3. What is your credit score?
A high credit score indicates strong creditworthiness. Both renters and homebuyers can expect to have their credit history examined. A low credit score can keep you from qualifying for the rental you want or a low interest rate on your mortgage loan. If your credit score is low, you may want to delay moving into a new home and take steps to raise your score.
4. Have you factored in all the costs?
Create a hypothetical budget for your new home. Find the average cost of utilities in your area, factor in gas, electricity, water, cable and internet. Find out if you will have to pay for parking or trash pickup. Consider the cost of yard maintenance and other basic maintenance costs like replacing the air filter every three months. If you are planning to buy a home, factor in real estate taxes, mortgage insurance and possibly a home owner association fee. Renters should consider the cost of rental insurance.
5. How long will you stay?
Generally, the longer you plan to live someplace, the more it makes sense to buy. Over time, you can build equity in your home. On the other hand, renters have greater flexibility to move and fewer maintenance costs. Carefully consider your current life and work situation and think about how long you want to stay in your new home.
For more financial education resources, including understanding credit and homebuying 101, visit the OBA Education Foundation’s Financial Education Resource Guide at www.oregonbankers.com/financial_education.

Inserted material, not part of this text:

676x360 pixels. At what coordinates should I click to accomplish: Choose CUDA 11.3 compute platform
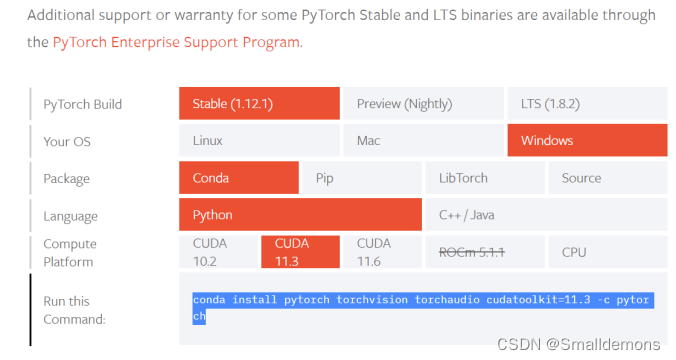point(300,252)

About The Oregon Bankers Association
Established in 1905, the Oregon Bankers Association is Oregon's only full-service trade association representing state and national commercial and savings banks chartered to do business in Oregon. More information is available at www.oregonbankers.com.
About the OBA Education Foundation
The Foundation's overall mission is education. The Foundation envisions a vibrant banking and business community that attracts the best talent and empowers all Oregonians to be financially educated and secure. For more information or to support the Foundation, please visit www.OBAEdFoundation.org.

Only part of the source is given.